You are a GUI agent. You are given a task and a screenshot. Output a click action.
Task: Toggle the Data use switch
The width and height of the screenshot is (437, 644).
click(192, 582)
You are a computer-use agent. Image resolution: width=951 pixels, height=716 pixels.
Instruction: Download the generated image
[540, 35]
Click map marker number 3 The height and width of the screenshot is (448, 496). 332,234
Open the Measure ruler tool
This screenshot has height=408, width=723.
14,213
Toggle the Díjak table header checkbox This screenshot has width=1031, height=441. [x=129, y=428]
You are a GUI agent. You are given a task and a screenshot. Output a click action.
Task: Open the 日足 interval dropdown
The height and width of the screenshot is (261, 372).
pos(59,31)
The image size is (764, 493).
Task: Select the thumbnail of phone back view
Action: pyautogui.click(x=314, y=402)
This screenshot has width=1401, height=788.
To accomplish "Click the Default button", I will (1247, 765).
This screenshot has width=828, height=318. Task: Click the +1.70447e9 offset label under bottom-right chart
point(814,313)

┄┄┄┄┄┄┄┄┄┄

▶ Written request: Rewrite the records from the first line through the line containing "will (1247, 765).", changing "GUI agent" to "screen agent" and leaving everything else unchanged.

▶ Complete answer:
You are a screen agent. You are given a task and a screenshot. Output a click action.
Task: Toggle the Data use switch
The width and height of the screenshot is (437, 644).
click(192, 582)
You are a computer-use agent. Image resolution: width=951 pixels, height=716 pixels.
Instruction: Download the generated image
[540, 35]
Click map marker number 3 The height and width of the screenshot is (448, 496). 332,234
Open the Measure ruler tool
This screenshot has height=408, width=723.
14,213
Toggle the Díjak table header checkbox This screenshot has width=1031, height=441. [x=129, y=428]
You are a screen agent. You are given a task and a screenshot. Output a click action.
Task: Open the 日足 interval dropdown
The height and width of the screenshot is (261, 372).
pos(59,31)
The image size is (764, 493).
Task: Select the thumbnail of phone back view
Action: pyautogui.click(x=314, y=402)
This screenshot has width=1401, height=788.
To accomplish "Click the Default button", I will (1247, 765).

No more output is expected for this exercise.